Como admitió el fiscal Anticorrupción en las conclusiones del juicio, todos los concernidos tomaron la decisión de no querer ver lo que tenían delante de sus narices. Una copla de ciegos en tiempos de reedición de la picaresca. Incluso el Ministerio Público participó de esa ceguera voluntaria. Así, cuando la Policía Judicial acabó de transcribir una cinta en la que dos directivos de Mercasevilla exigían una comisión del 50% a dos empresarios por una subvención de 900.000 euros para una escuela de hostelería arguyendo que una parte iba a la Junta, «que colabora con quien colabora», se pudo oír la voz de la experiencia en la Jefatura Superior de Sevilla: «Hay que ver el disgusto tan grande que se va a llevar doña María José [Segarra, fiscal jefe de Sevilla entonces y hoy del Estado] cuando le hagamos llegar el informe». Ciertamente, una embarazosa papeleta para la fiscal jefe en unos predios en los que la corrupción gubernamental no se investigaba desde 2000, cuando ETA segó la vida del entonces fiscal jefe de Andalucía, Luis Portero. Bregando contracorriente, batalló contra el renacimiento del «pícaro» y los espabilados que trajinaban en «un terreno abonado por la riqueza subterránea». Tras años en los que Andalucía fue coto vedado a estas pesquisas, la corrupción creció amamantada a los pechos de la loba de la Junta y su leche nutricia cebó a un sinnúmero de Rómulos y Remos.
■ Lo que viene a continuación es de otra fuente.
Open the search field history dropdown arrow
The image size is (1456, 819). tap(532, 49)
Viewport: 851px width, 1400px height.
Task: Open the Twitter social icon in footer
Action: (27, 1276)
A modo de justicia poética, el destino –llamemos así a la tenacidad del periodismo y a la perseverancia de Alaya hasta acarrearle una neuralgia de trigémino– quiso que uno de los «cuatro golfos» a los que aludió Chaves para quitarse el mochuelo de los ERE podridos y depositarlo en subalternos de tercera, fuera el propio ex presidente. Análogamente, su sucesor Griñán no suspendió el engranaje que se encontró al sustituir a Magdalena Álvarez en la Consejería de Hacienda e hizo oídos sordos a las 15 advertencias, 15, del interventor, amén de cebar la bomba del «fondo de reptiles». A diferencia de «el bueno de Manolo», como llamaba González a Chaves, esa doble circunstancia ha ocasionado una pena de seis años a quien fue de sobrado desde la época en que su maestro de Derecho en Sevilla, Miguel Rodríguez-Piñero, luego presidente del Constitucional, lo motejó como El Enterao.

Con estos antecedentes, irritaba que ambos ex presidentes le echaran el muerto al maestro armero, esto es, al interventor, cuando desatendieron unos avisos que, para qué engañarse, estaban de más para quienes, sin su consentimiento, era imposible el enjuague. Su impostura fue secundada por la heredera de ambos, Susana Díaz, quien dijo que la Junta se personaría en el proceso para recuperar hasta el último euro robado y que, en la práctica, se valió de la personación para hacer un control de daños y auxiliar a los imputados. Un fraude procesal en toda regla y una burla a los ciudadanos. Practicando el mal pregonando que honraba el bien, Díaz ponía cara de arrobo ante el espejo, mientras perseguía a los contados medios críticos en una comunidad en la que la mayoría vivía de los favores del poder.

Ante una defraudación consentida de más de 679 millones, la Prensa (cuando menos alguna Prensa) no falló llevando sus averiguaciones a las puertas del juzgado y que la Audiencia de Sevilla ha refrendado. Unas indagaciones en las que EL MUNDO y sus profesionales se dejaron jirones no sólo de papel sino de piel. «O portet ut scandala eveniant» («Está bien que los escándalos exploten»), enseña el proverbio latino para que la sangre no se envenene y la gangrena no traiga la muerte.